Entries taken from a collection
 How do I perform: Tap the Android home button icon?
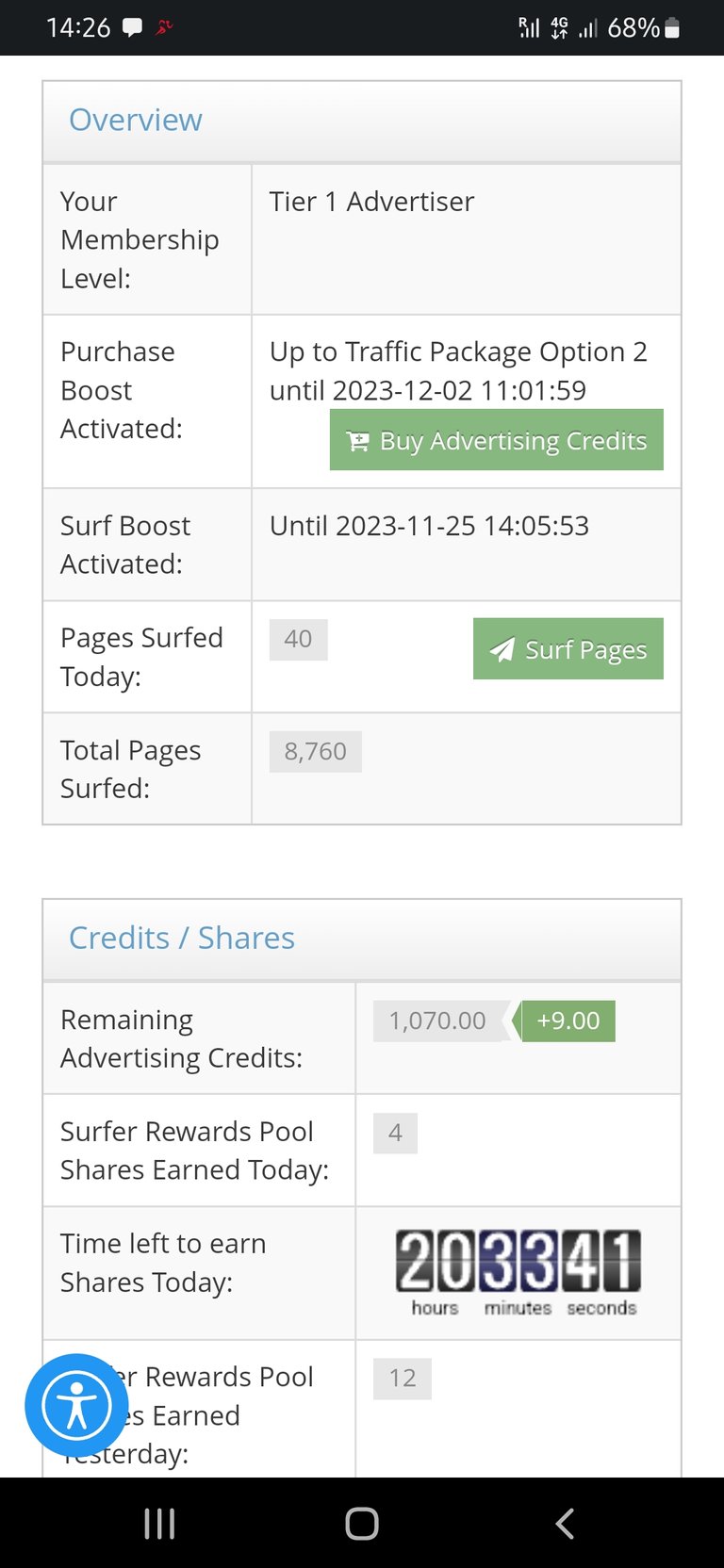(x=362, y=1523)
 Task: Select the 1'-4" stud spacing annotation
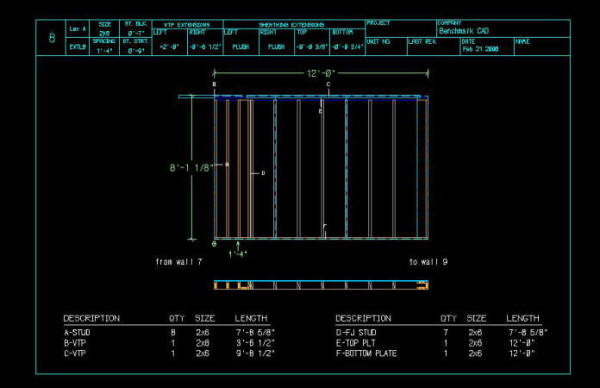[238, 254]
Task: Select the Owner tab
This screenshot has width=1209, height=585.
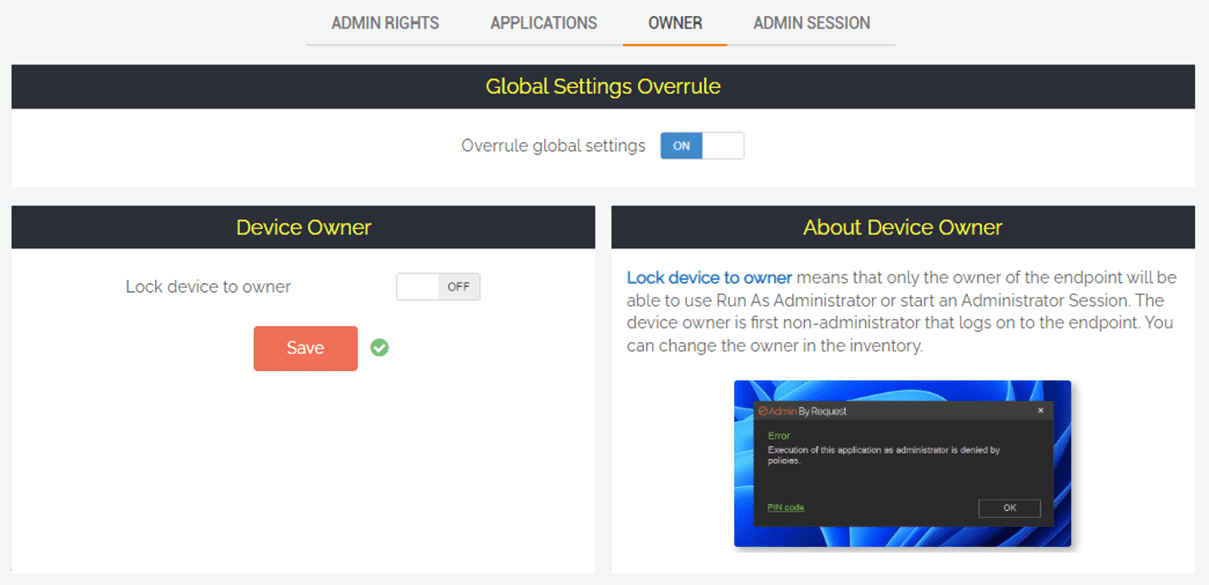Action: tap(675, 23)
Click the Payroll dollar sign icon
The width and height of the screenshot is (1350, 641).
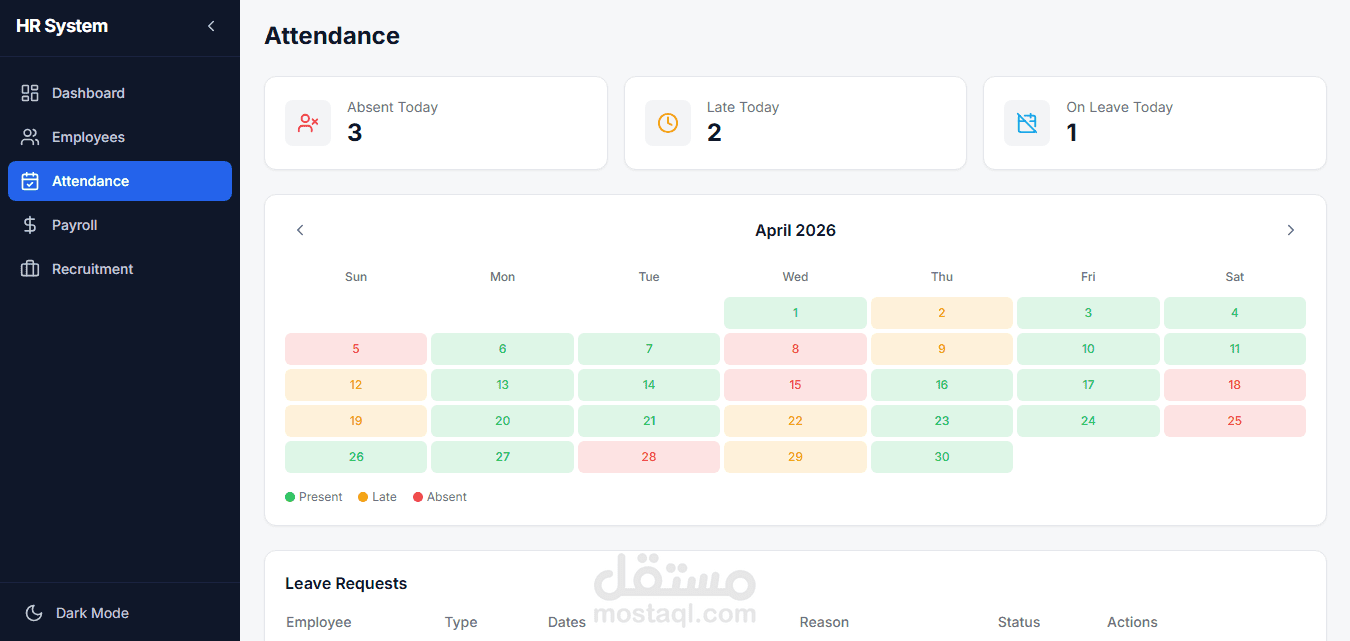click(x=30, y=225)

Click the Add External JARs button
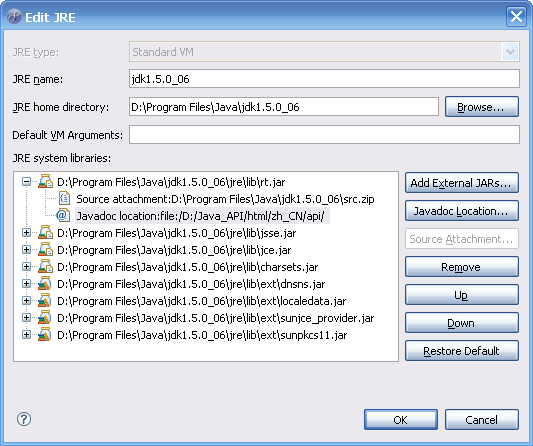[x=462, y=183]
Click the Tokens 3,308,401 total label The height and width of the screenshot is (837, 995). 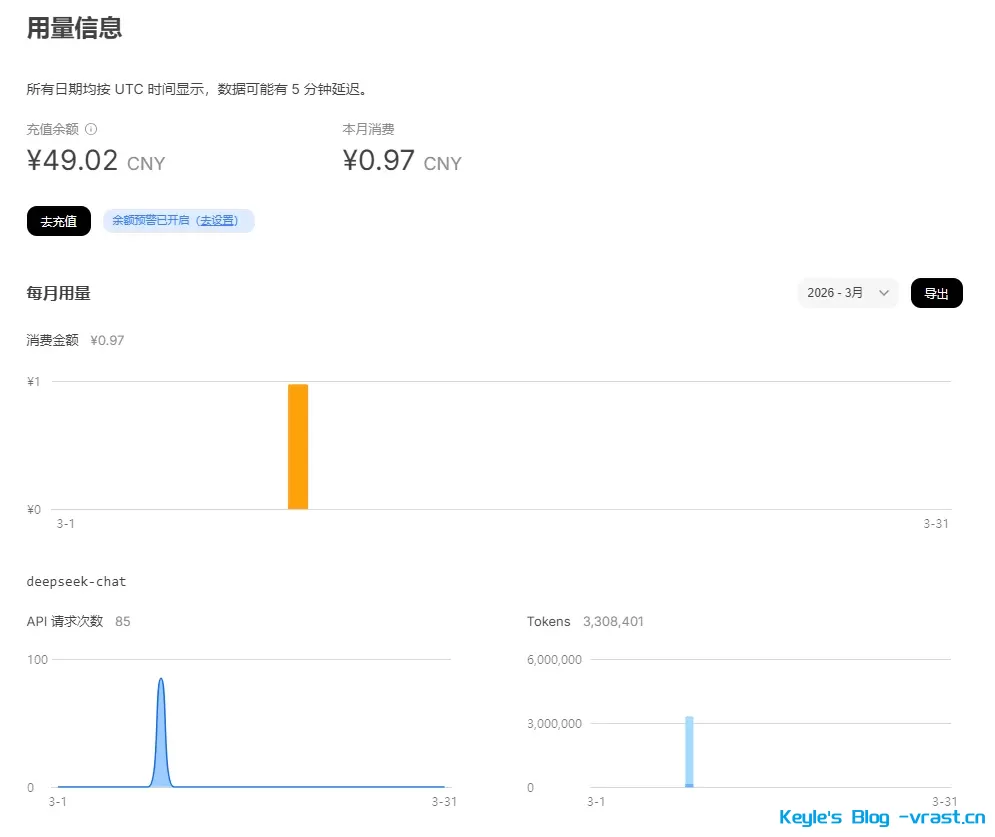584,621
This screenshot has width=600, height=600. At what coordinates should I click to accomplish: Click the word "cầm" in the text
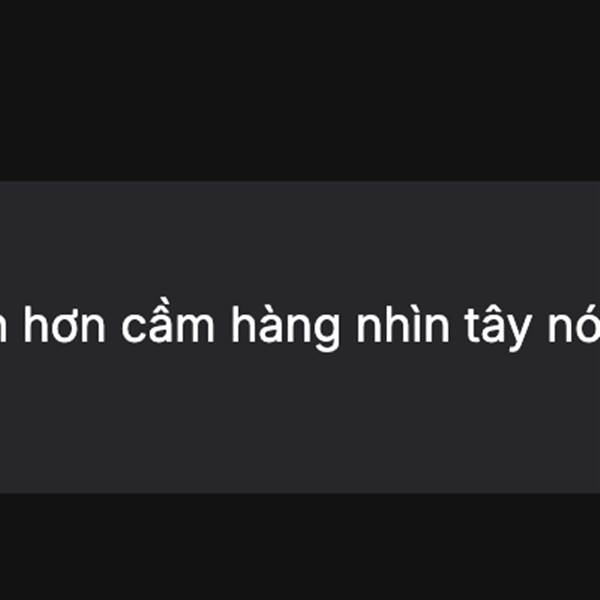point(168,320)
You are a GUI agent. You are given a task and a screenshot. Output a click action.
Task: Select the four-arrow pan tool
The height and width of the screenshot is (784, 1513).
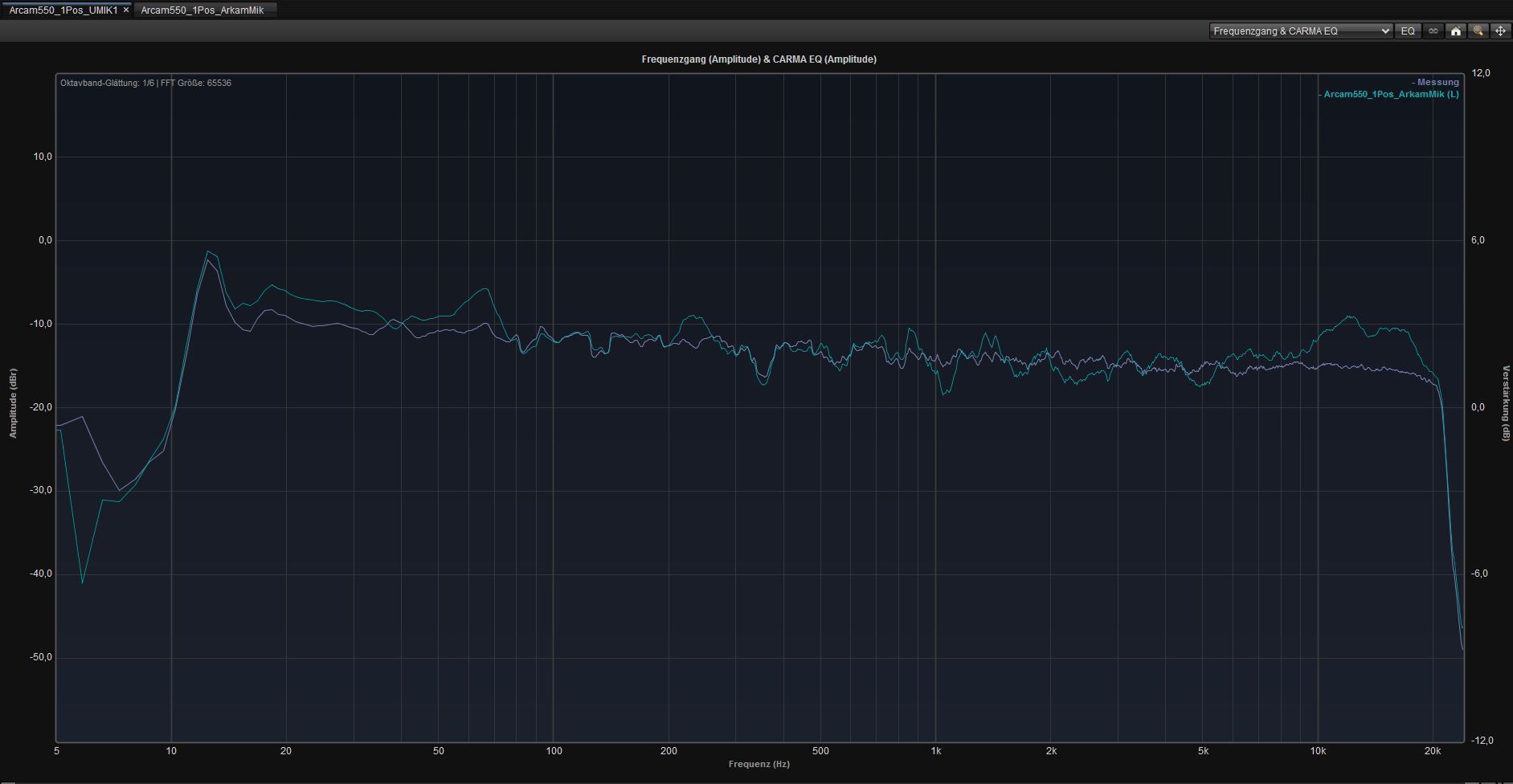coord(1500,31)
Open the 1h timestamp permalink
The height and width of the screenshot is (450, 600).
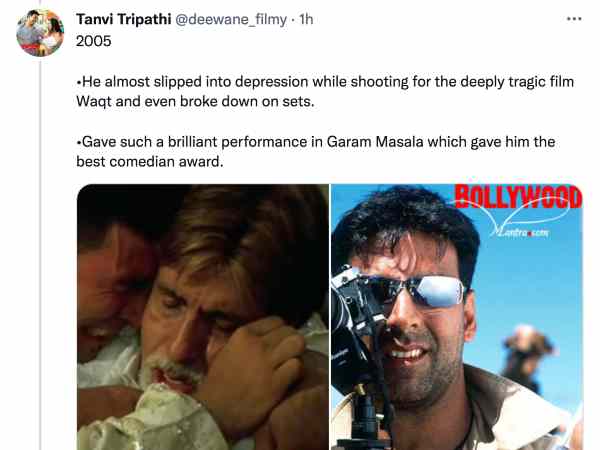pos(306,19)
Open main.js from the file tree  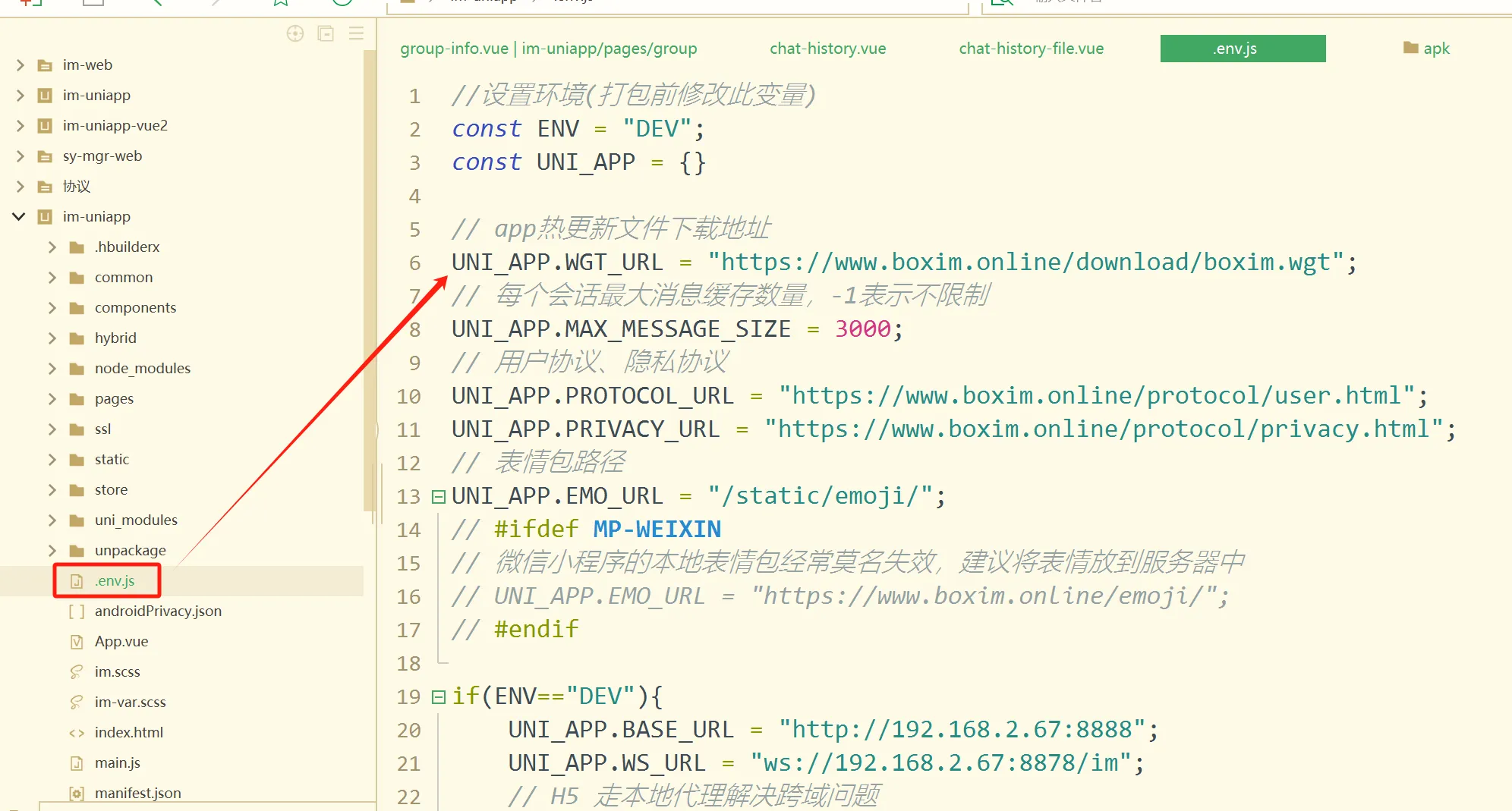point(117,763)
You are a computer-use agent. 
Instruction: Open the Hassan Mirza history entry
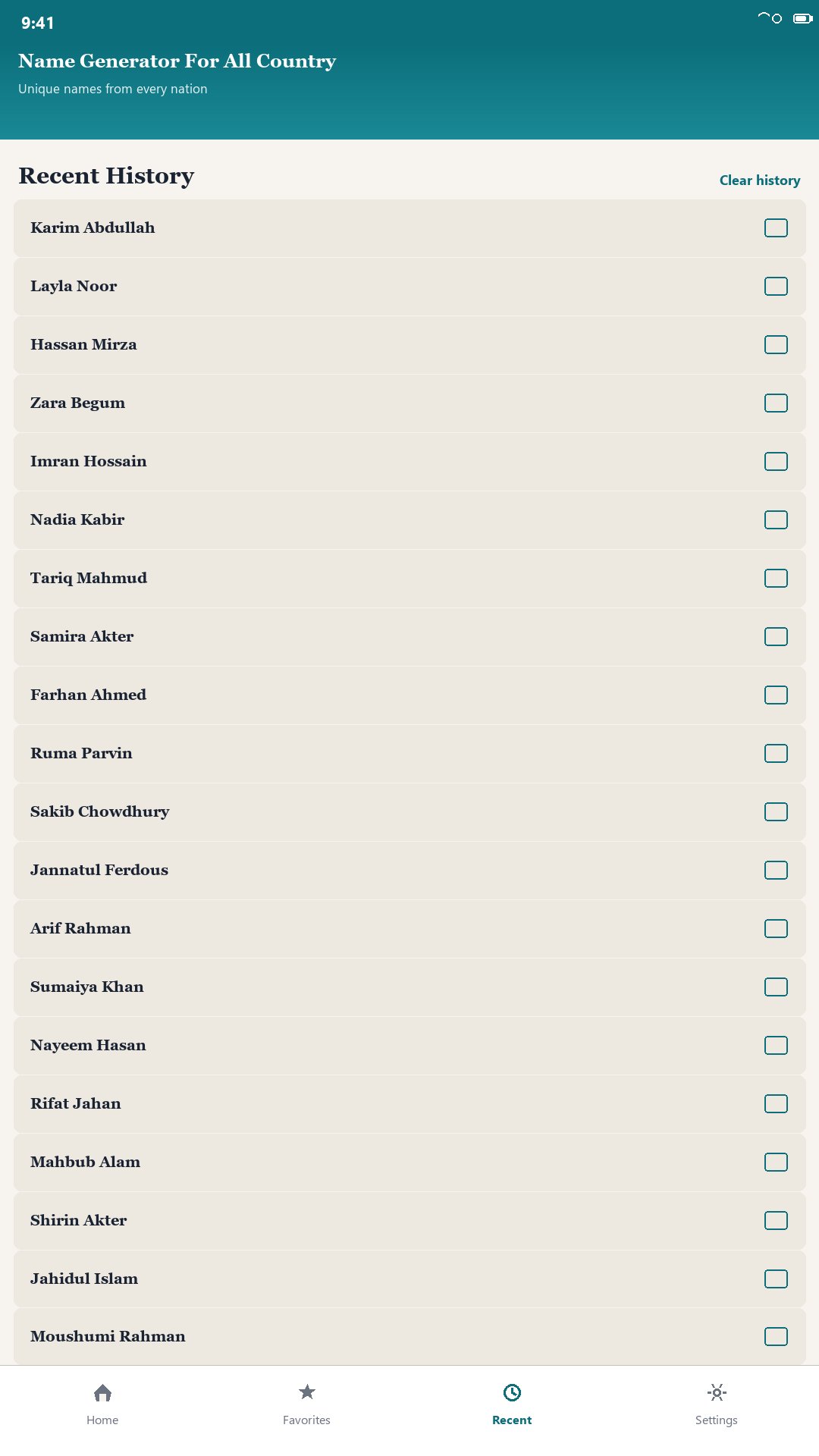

DIRECTIONS FOR THIS TASK —
Which lines of the data include the word "agent"? Copy each one.

ANSWER SECTION —
You are a GUI agent. You are given a task and a screenshot. Output a click action.
You are a computer-use agent. 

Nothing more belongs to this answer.